After serving as General Secretary of the Communication Workers Union, Alan entered Parliament in the 1997 landslide as MP for Hull West and Hessle. He soon climbed the junior ministerial ladder, with a series of portfolios from competitiveness and employment relations to higher and further education – despite having left school at the age of 15.
Seven years after entering parliament Alan was brought into Cabinet as Secretary of State for Work and Pensions. In less than a year he was promoted to Trade and Industry and then Education and Skills, before Gordon Brown became Prime Minister and moved him to Health. He stayed at the helm of Labour’s flagship department for two years, before taking over from Jacqui Smith at the Home Office where he remained for the rest of the Labour term of office.
With such a wide range of government experience, Alan resonates with all manner of audiences. Aside from keynote presentations on related areas, he is also an adept and immensely engaging after dinner speaker. Along with tales of delivering the post in upmarket Buckinghamshire, he might well reveal how his last minute intervention saved the Prime Minister from rebranding the DTI. (Nobody else had spotted that the proposed name would inevitably result in it being known by an inappropriate acronym.)

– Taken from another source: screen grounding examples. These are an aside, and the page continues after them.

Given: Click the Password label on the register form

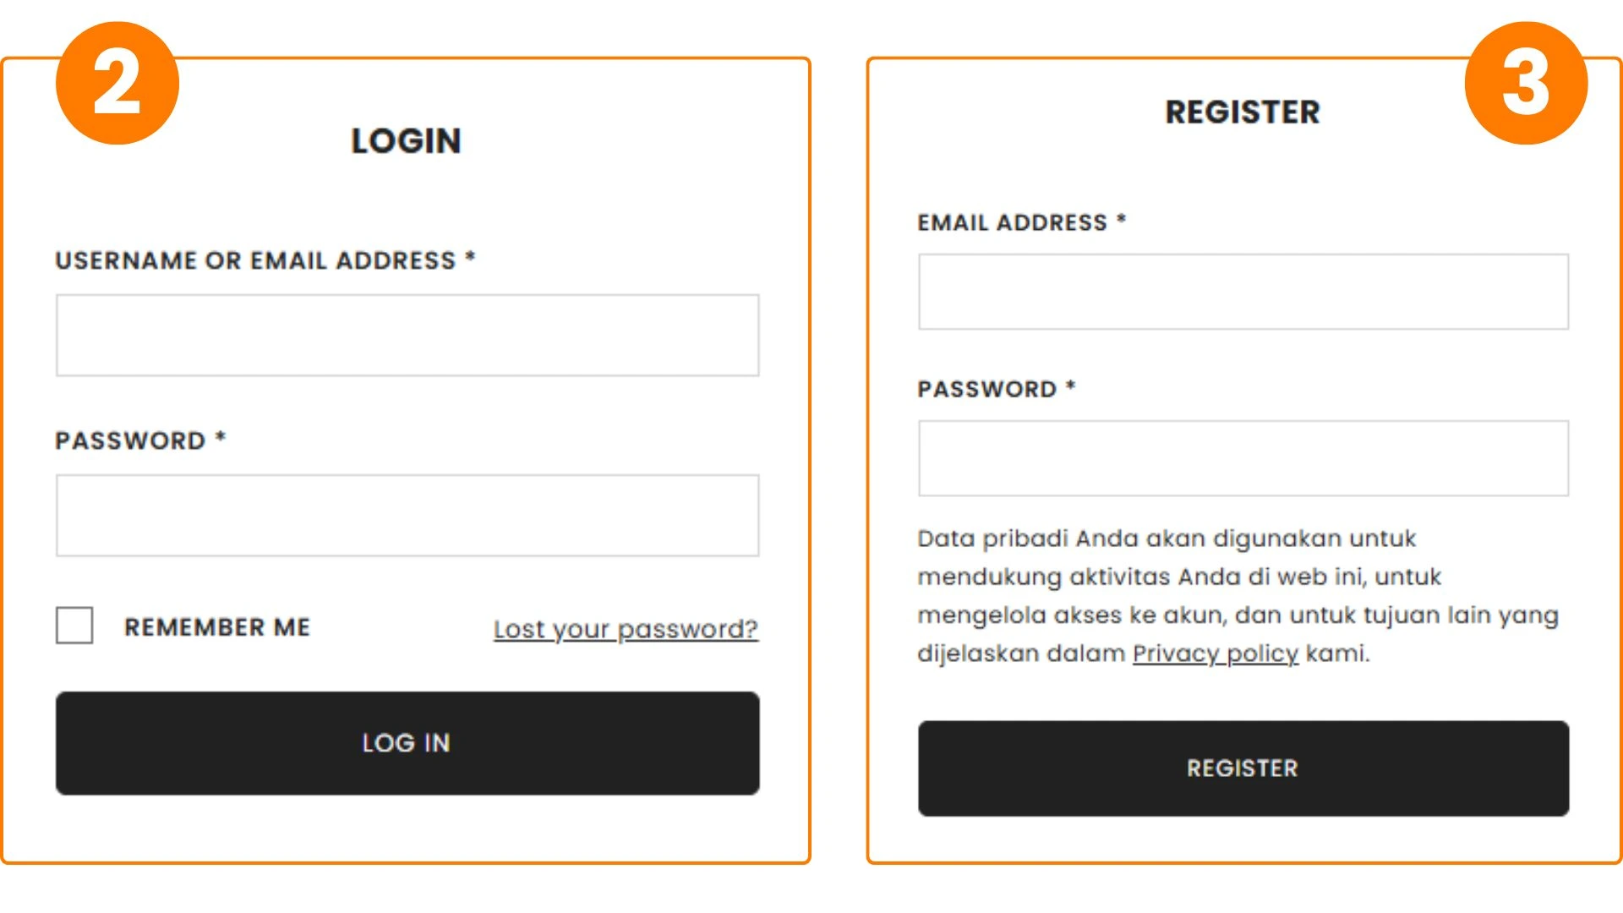Looking at the screenshot, I should (x=994, y=388).
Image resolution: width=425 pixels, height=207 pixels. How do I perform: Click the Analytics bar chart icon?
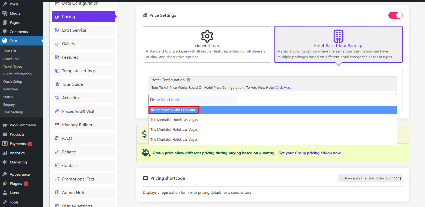5,153
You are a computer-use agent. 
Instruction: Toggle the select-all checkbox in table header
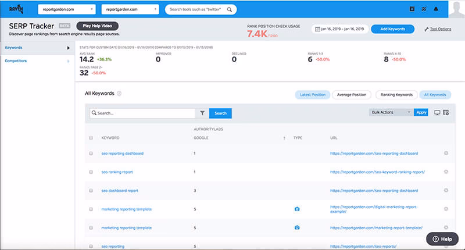(x=91, y=138)
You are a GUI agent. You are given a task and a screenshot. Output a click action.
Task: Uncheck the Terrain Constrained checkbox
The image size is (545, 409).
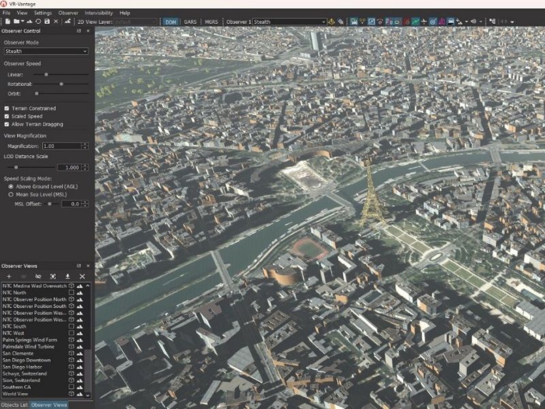tap(7, 108)
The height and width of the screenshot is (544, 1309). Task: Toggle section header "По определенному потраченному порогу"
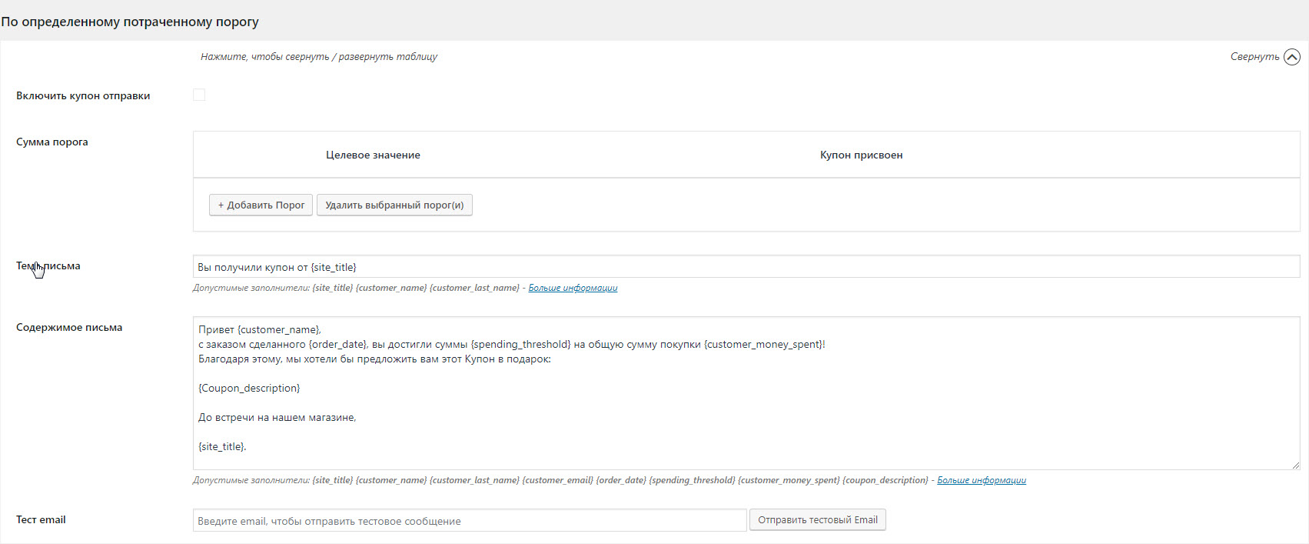coord(130,22)
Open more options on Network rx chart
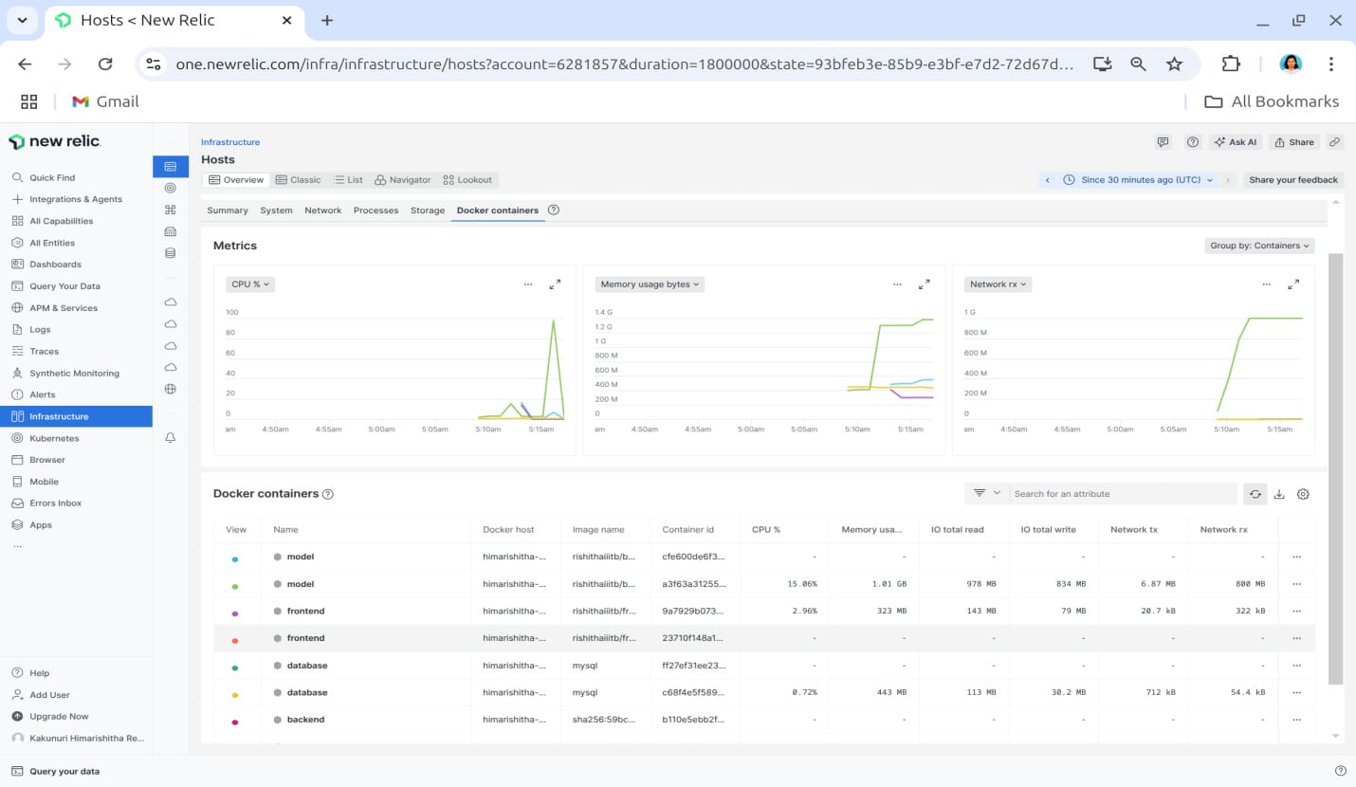Viewport: 1356px width, 787px height. pos(1267,284)
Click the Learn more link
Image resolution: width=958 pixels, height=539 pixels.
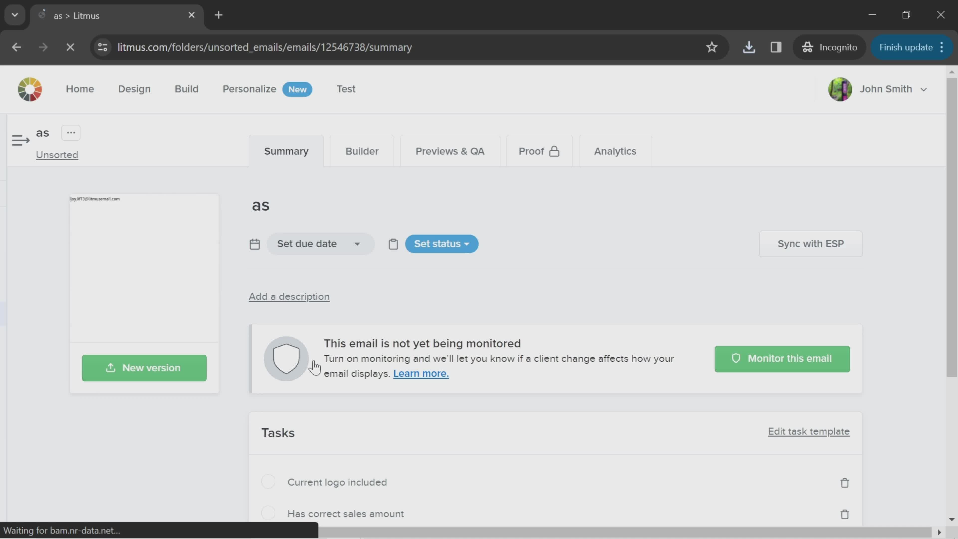pos(420,373)
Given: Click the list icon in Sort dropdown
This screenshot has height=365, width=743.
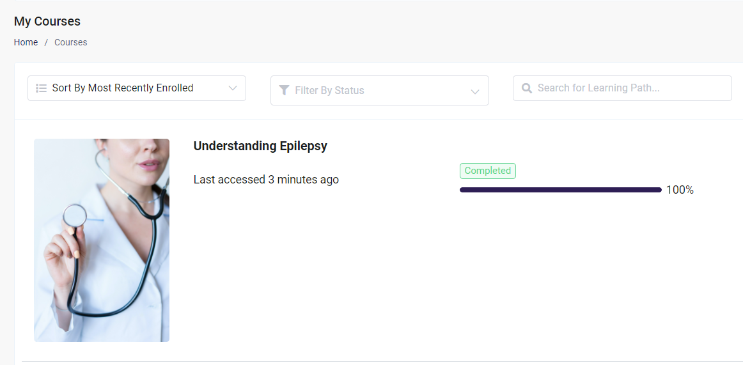Looking at the screenshot, I should 41,88.
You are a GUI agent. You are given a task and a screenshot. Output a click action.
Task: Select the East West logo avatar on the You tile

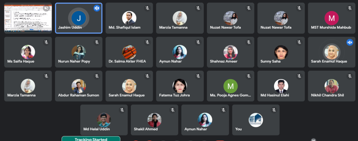[256, 120]
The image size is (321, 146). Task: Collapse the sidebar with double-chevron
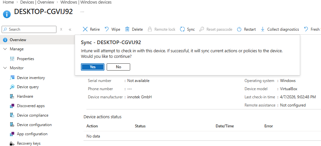click(x=70, y=29)
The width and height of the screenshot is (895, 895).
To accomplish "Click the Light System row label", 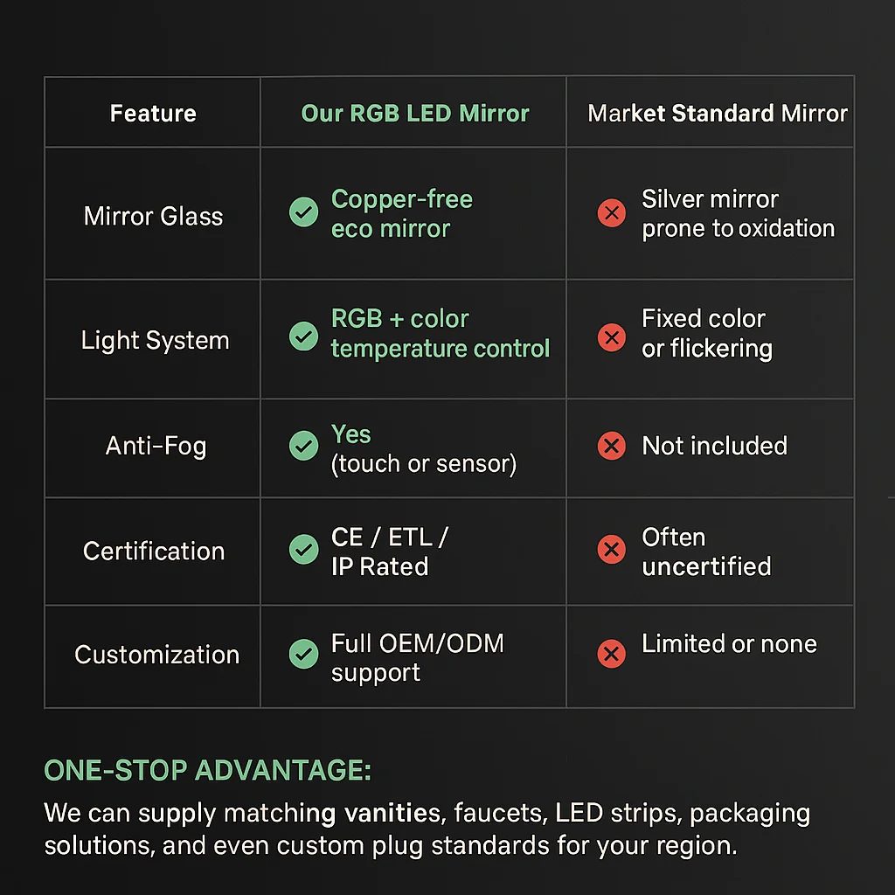I will 155,341.
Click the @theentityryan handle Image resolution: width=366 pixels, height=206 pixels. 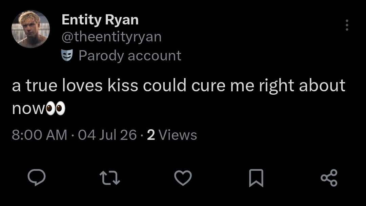111,37
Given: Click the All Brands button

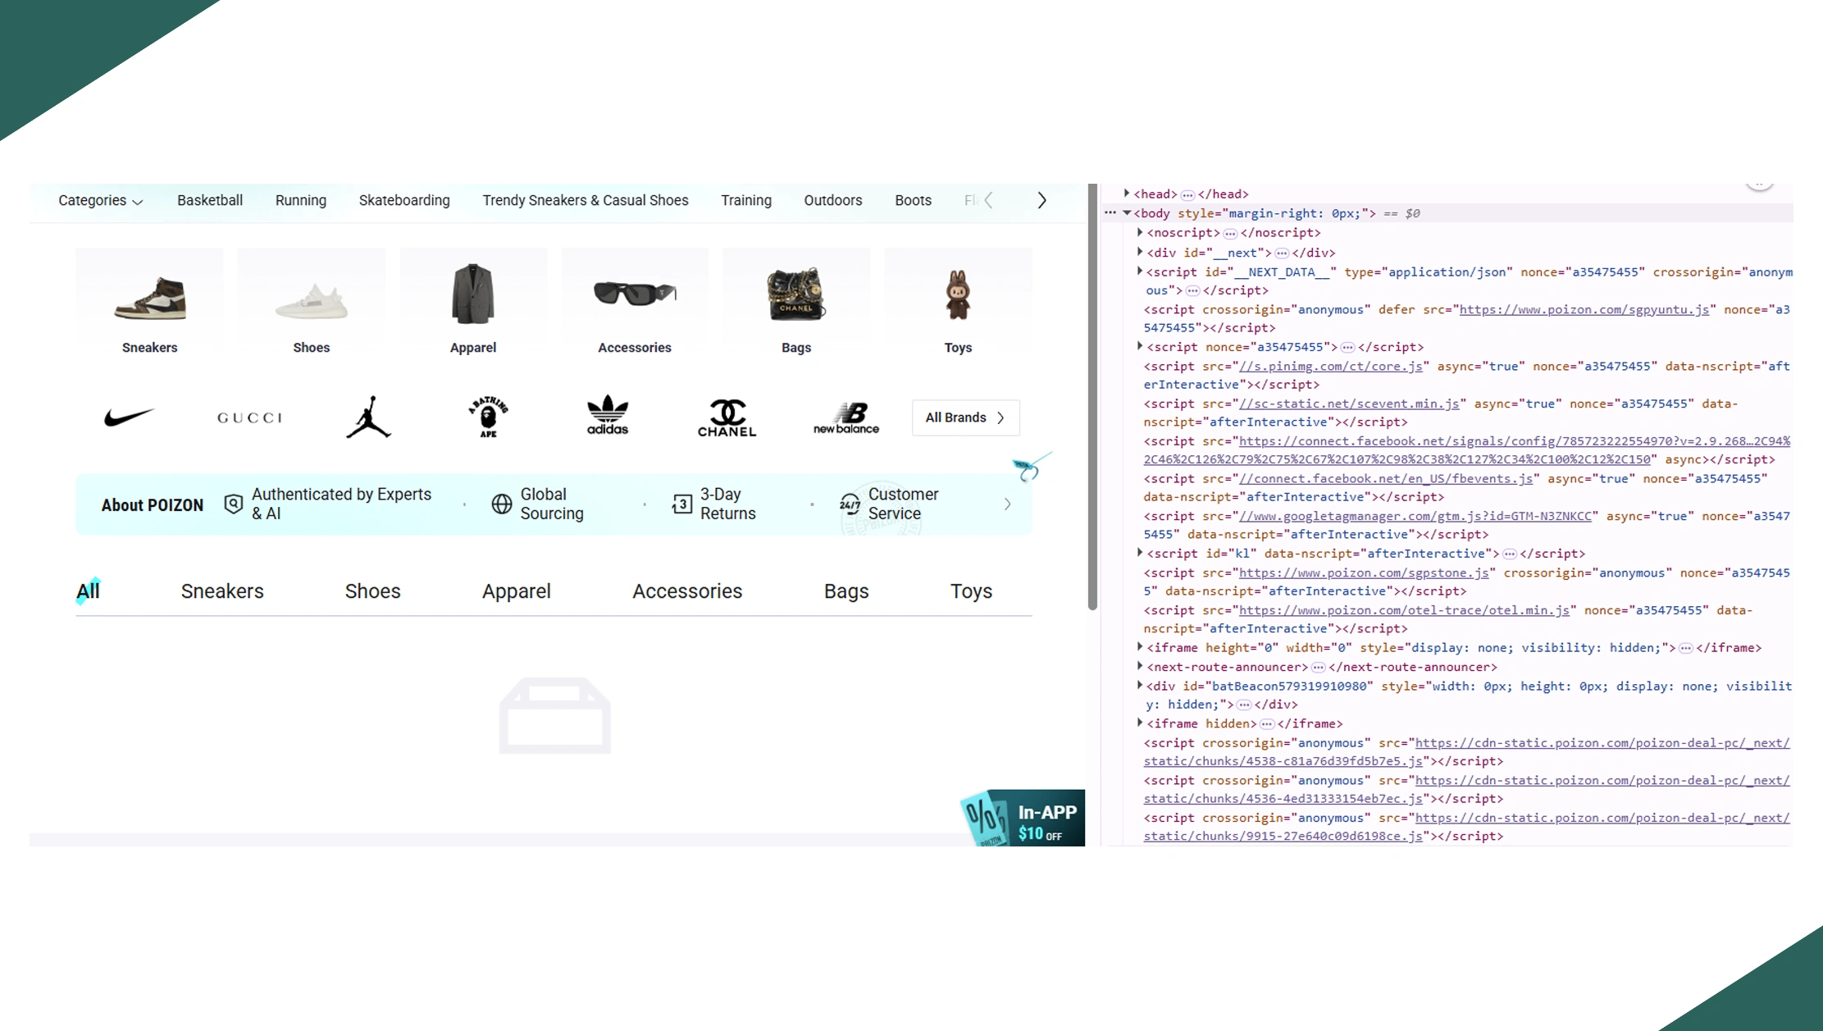Looking at the screenshot, I should pyautogui.click(x=965, y=417).
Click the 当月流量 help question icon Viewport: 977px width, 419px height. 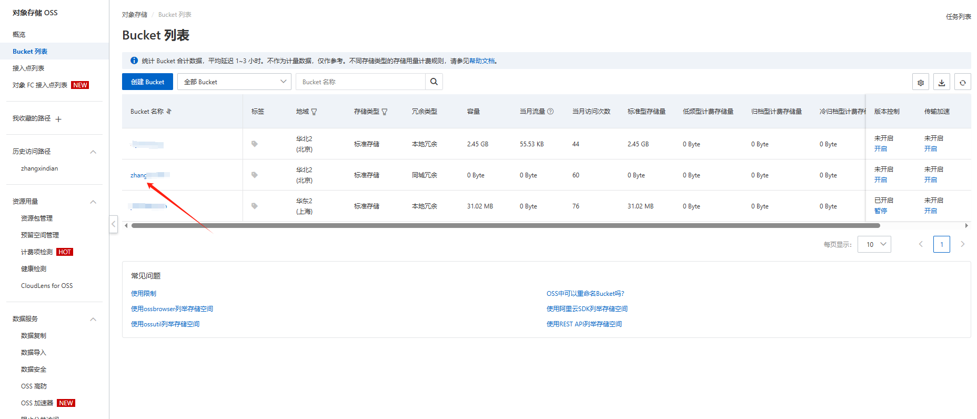pyautogui.click(x=550, y=112)
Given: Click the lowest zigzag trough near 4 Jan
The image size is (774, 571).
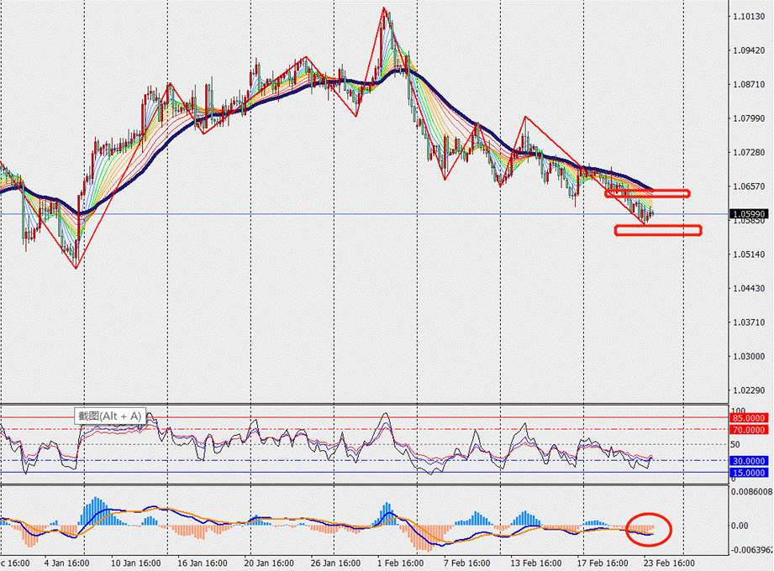Looking at the screenshot, I should 76,267.
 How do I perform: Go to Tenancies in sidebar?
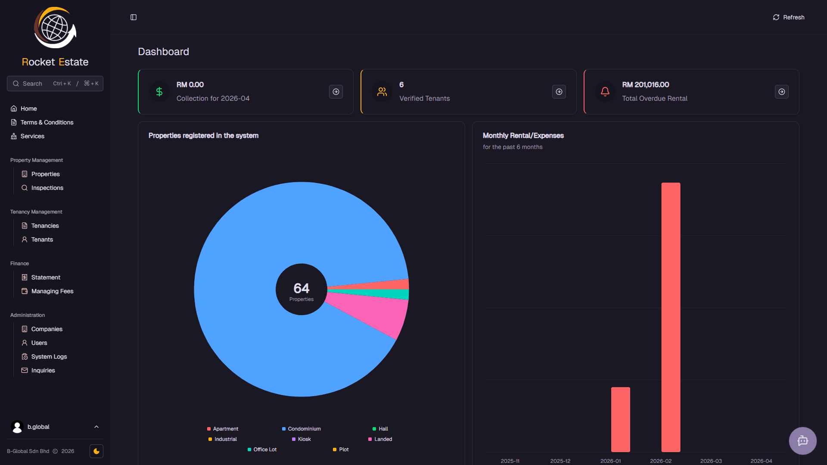(45, 226)
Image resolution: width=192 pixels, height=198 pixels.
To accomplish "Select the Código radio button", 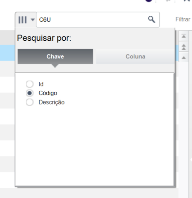I will [30, 93].
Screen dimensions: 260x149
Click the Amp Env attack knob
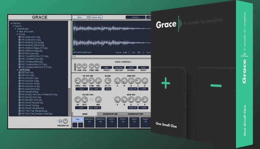118,81
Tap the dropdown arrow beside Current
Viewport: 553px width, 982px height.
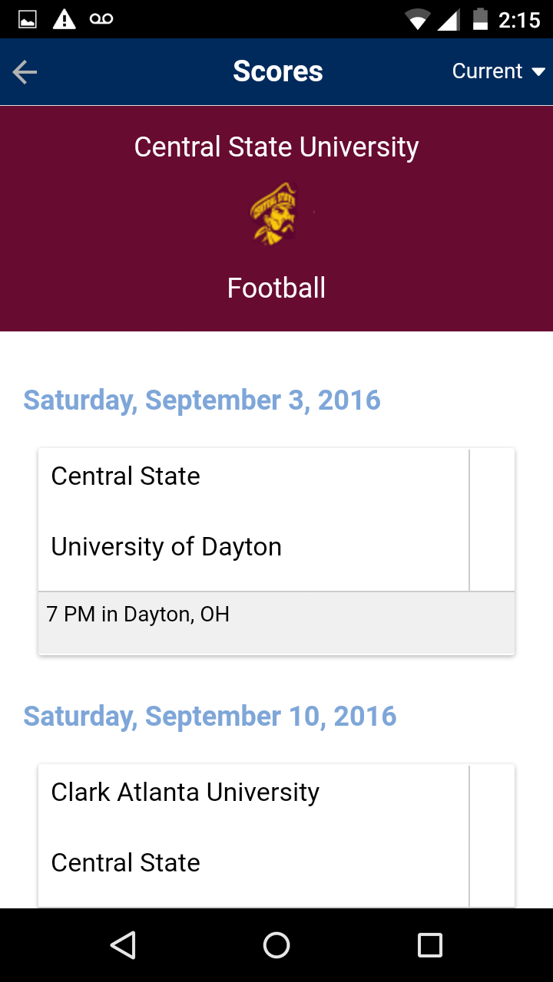pos(538,72)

Alan has served as a Director of Unity Trust Bank, on Labour’s National Executive Committee and on the Council of the TUC and of Ruskin College, Oxford. After 20 years as an MP, Alan stepped down from Parliamentary life, but remains an active voice in Labour politics, and on Brexit and electoral reform. He is a regular in the media, often appearing on the This Week sofa and even fronting his own programme on Radio 4, Alan Johnson: Failed Rock Star. His moving, entertaining and passionate memoir This Boy won the prestigious Orwell Prize for non-fiction, and its sequels Please, Mr Postman and The Long and Winding Road were equally acclaimed.